My first evening in D.C. I took a bus from my friend Story's (where I was staying) to the Army base to hear the Army Strings play a concert. It was really fun. Being in a military ensemble is sort of my dream career, so I was excited to get to hear them play.
Military uniforms are so sexy. Actually, Army band uniforms are not, but the idea of the whole thing is still sexy.
The Suzuki institute was a fantastic experience. A lot of the faculty there were just phenomenal, like this guy. Watching him teach was just wow. Hearing him play is also wow. You can hear him yourself on YouTube. My Book 2 course teacher was good, and I met some cool people in the class, including a guy who plays with the Air Force Strings. Ahh, he's living my dream!
While I was in Virginia, I got to see my cousin Allegra, her husband Matt, and their beautiful daughter Eva.
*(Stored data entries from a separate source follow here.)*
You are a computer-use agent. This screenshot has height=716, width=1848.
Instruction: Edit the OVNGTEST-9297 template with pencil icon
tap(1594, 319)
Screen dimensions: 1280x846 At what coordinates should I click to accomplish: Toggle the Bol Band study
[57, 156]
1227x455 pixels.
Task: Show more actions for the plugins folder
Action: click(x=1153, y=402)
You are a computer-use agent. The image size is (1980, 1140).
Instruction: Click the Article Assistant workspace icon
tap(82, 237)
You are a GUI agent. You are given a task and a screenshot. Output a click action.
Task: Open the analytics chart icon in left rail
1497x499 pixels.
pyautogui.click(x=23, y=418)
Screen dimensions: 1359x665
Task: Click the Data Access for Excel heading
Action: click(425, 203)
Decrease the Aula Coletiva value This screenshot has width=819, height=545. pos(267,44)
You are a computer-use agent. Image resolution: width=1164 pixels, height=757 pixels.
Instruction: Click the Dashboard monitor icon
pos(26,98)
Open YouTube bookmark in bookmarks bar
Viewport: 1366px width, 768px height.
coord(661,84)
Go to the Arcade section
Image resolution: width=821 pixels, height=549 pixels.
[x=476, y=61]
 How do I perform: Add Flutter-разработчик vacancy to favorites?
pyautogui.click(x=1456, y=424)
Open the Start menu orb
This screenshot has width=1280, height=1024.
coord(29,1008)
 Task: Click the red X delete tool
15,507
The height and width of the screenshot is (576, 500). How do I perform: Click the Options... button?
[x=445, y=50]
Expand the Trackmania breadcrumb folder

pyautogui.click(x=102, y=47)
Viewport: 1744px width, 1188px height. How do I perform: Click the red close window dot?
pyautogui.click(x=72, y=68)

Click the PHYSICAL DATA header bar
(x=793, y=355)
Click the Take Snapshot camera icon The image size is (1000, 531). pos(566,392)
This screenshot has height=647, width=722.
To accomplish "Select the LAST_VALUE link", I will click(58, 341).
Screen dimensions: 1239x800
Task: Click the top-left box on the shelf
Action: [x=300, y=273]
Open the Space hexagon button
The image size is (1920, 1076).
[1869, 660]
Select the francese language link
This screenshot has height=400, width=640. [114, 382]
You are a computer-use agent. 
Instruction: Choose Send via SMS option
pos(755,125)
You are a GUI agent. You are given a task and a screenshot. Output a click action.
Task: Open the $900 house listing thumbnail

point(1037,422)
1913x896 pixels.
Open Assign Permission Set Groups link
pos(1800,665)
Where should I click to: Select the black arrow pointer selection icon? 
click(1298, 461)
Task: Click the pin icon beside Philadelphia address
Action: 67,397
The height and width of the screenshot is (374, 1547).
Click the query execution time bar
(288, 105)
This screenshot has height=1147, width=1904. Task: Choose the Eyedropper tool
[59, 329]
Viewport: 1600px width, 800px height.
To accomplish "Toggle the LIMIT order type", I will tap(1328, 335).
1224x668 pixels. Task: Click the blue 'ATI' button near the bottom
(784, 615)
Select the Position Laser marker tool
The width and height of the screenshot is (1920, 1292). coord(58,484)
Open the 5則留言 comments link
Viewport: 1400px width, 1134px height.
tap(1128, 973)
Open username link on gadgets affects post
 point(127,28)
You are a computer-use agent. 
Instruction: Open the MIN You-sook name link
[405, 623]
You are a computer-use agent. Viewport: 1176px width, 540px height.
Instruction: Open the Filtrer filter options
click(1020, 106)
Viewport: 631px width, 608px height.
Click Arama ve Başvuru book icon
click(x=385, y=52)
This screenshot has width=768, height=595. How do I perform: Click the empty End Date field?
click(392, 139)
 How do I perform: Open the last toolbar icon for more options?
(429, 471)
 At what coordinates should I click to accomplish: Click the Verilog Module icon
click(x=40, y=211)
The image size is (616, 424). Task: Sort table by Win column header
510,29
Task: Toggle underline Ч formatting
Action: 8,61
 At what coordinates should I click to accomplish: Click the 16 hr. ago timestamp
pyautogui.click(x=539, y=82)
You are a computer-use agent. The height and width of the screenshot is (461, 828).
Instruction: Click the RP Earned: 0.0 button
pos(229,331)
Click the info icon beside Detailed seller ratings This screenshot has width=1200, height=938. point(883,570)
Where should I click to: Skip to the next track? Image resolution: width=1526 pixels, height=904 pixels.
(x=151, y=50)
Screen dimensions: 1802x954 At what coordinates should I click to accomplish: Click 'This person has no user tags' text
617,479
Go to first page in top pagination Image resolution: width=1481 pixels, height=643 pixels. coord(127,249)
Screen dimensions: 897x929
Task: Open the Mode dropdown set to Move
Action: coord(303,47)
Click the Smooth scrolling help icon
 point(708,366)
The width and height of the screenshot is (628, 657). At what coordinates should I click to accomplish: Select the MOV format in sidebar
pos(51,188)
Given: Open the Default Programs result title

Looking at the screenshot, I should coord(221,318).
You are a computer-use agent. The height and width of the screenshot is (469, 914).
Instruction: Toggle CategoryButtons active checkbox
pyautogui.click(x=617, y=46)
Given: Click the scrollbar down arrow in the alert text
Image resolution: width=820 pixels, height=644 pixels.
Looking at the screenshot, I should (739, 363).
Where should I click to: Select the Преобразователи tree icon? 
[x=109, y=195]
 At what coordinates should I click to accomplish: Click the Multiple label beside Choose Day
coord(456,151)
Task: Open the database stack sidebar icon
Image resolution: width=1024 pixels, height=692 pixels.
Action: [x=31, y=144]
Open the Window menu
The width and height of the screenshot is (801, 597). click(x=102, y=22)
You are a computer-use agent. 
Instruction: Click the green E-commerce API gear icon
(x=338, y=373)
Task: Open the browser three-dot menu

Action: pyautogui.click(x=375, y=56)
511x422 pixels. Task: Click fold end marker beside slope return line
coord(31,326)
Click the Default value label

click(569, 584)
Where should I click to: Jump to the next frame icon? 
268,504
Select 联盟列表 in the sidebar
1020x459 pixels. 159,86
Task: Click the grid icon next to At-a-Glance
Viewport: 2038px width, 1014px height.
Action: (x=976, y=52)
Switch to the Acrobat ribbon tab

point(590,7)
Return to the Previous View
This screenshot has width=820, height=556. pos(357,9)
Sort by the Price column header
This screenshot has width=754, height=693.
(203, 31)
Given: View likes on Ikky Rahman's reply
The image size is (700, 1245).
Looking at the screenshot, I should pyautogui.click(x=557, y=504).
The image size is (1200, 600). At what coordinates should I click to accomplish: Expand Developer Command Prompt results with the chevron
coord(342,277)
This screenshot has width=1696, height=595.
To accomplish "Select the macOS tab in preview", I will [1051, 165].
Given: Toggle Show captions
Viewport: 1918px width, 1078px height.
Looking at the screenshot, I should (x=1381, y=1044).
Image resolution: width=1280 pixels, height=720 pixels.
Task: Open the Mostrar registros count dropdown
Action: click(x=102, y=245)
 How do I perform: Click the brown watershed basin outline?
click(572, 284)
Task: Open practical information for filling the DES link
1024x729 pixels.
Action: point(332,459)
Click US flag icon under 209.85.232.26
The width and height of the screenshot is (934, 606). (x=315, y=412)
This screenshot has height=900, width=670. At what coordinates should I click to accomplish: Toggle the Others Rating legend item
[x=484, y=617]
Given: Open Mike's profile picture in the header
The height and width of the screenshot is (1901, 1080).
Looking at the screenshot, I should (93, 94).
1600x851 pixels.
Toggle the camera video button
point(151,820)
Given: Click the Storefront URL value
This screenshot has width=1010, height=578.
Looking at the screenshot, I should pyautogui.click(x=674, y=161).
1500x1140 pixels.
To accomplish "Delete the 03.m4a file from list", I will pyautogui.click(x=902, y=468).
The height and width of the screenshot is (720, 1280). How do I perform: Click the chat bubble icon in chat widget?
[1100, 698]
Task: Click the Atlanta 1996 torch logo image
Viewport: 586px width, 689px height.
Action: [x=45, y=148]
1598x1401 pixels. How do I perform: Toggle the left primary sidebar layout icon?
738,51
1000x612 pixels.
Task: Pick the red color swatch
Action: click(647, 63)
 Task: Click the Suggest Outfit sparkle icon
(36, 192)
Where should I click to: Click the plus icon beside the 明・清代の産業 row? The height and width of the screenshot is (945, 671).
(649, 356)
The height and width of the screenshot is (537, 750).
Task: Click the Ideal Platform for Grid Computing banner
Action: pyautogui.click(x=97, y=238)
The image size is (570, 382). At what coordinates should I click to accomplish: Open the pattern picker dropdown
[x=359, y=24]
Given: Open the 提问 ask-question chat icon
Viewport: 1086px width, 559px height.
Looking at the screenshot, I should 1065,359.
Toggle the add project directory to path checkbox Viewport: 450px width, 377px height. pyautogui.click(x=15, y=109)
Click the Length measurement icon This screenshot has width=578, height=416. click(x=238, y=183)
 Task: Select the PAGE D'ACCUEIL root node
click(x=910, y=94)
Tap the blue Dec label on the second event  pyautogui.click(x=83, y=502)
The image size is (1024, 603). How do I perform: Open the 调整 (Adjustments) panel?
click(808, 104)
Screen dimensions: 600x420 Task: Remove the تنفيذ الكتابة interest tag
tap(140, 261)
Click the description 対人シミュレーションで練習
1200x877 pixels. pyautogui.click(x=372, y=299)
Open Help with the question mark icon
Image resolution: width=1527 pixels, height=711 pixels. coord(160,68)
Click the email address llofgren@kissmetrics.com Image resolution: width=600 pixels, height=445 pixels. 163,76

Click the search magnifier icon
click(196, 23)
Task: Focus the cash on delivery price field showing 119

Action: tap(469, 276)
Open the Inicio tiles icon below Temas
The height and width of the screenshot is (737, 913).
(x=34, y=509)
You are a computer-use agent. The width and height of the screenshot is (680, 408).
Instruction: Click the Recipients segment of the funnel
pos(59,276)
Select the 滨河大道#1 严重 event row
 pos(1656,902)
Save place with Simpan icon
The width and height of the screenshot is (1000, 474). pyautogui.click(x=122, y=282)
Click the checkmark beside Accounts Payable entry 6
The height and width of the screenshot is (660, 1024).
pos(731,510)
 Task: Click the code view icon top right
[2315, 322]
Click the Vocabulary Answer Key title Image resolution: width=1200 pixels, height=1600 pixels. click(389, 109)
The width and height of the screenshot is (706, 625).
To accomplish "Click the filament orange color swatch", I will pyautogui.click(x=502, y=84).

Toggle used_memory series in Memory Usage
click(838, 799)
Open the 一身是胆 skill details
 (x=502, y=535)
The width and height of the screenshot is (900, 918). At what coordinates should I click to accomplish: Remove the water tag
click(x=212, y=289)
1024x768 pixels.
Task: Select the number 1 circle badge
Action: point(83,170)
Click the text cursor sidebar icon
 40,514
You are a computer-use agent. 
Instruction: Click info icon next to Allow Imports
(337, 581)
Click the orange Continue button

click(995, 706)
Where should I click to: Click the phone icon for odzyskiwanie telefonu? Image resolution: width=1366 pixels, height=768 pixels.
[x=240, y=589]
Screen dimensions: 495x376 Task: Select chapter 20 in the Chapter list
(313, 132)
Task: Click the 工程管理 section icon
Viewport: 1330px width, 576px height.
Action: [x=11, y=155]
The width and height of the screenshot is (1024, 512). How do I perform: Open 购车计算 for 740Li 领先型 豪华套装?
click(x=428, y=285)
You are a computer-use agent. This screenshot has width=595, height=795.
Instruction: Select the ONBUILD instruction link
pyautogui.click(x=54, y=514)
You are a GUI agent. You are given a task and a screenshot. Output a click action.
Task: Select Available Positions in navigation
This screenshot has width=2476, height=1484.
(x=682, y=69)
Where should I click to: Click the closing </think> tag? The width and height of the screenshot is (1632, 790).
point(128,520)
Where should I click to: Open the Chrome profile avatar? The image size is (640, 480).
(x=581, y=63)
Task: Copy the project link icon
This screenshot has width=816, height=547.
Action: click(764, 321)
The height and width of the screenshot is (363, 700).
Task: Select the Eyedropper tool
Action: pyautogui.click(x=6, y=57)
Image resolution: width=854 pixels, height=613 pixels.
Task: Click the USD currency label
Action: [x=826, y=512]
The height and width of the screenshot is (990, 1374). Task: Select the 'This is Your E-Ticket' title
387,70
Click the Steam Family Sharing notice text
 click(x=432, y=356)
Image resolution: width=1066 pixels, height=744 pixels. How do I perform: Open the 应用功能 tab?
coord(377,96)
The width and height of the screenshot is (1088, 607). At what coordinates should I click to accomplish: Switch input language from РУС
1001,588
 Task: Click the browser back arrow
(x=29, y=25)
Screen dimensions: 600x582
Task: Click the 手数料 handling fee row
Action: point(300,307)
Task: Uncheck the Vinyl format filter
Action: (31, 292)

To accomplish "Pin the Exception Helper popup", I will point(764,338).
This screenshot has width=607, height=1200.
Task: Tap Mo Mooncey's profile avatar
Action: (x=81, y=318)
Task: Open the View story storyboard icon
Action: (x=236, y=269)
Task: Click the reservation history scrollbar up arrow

Taking pictures with babies involved can be tricky!
The institute ended Friday night, July 2, and late that night Nathan, his brother Andrew (who is living with us this summer), and our friends Jillian and Chaz arrived in D.C. (You see, it had been my brilliant idea to have everyone road trip out to join me in D.C. for the 4th of July.) The next morning the fun commenced with a trip to The WWII memorial.
This plaque made me think of Band of Brothers!
It was a beautiful day.
After the Memorial, we headed to the Smithsonian Museum of American History.
We saw all sorts of interesting historical facts and learned new things, but what made the biggest impression on me were the life-sized models posing throughout the museum, and the fun things we could do with them.
We saw Julia Child's kitchen!
There was a display in the museum about birth control. Yes, you read that right. Did you know that the pill is better than nature?
It says so in the Smithsonian. It's a fact.
After the riveting birth control exhibit, we saw a collection of dresses belonging to First Ladies. We saw dresses ranging Mary Lincoln's to Michelle Obama's inaugural gown!
We ended our time at the museum with the musical instrument exhibit - irresistible to a group of five musicians, of course.
The string instruments were the best part, obviously.
Three Stradivarius instruments!
And a "pocket violin"...?
Just because a violin could theoretically fit in a rather large pocket doesn't mean I'd feel safe sticking it in such a place!
At the end of the day, we were tired. Here's our fearless traveling crew, minus myself:
The next day began with church, as all Sundays should.
We walked to St. Paul's on K Street. On our way there we passed this sign, which we found humorous due to the extra-wide door the facilities boasted.
St. Paul's was wonderful. If I lived in D.C. I would go there every Sunday. The choir was amazing, the congregation sang enthusiastically, and the acoustics were beautiful. I was moved.
After church we went and saw the National Cathedral. It was a really long walk, because the metro doesn't go anywhere nearby. It was all uphill. We got tired. Especially me, because I have the shortest legs out of the five of us, so I had to run every few steps to keep up. Sigh.
There was a concert going on in the cathedral. We went to part of it, but it was kind of boring, so we wandered off to find some lunch.
Next up was the Navy Memorial.
Then, the Air and Space Museum! I'd been there twice before, but it's not really one of those places I could ever get tired of.
When I was in middle school I used to dream of being an astronaut. When I walk through the Air and Space Museum, I find myself wishing I had followed that particular dream. But then I remind myself that playing the violin is cool.
We finished our 4th of July celebration at the Air Force Memorial, where the Air Force Band was giving a concert and we had a great view of the fireworks.
We were happy, but apparently blurry.
I loved the monument. I think it's supposed to be like a Missing Man Formation. Arguably one of the coolest memorials ever.
Stevedad (Nathan and Andrew's dad) joined us at the concert, as he had just arrived in the city for the American Guild of Organists convention that was beginning the next day. A couple of Chaz's friends from high school joined us too, and after the concert we walked around for miles looking for a place to eat. By the end of the day when we added up our walking travails, we had totaled over 13 miles. Let me spell that out - over thirteen miles. We were tired.
The next day Andrew, Jillian, Chaz, and I headed back to Massachusetts, leaving Nathan to enjoy the
We took a slight detour and went to Philly on our way back, where we enjoyed Chipotle for lunch (mmm...) and then went and saw the Wanamaker Organ in Macy's. (I guess Nathan and his dad weren't the only dorks among us...)
We took a couple of wrong turns getting from Philly back home, but we made it in one piece, pulling into our driveway around 11:30 pm.
Perhaps one of the best Fourths ever. Everyone should spend the Fourth in D.C. at least once, right?
Road trips with family and friends are fun.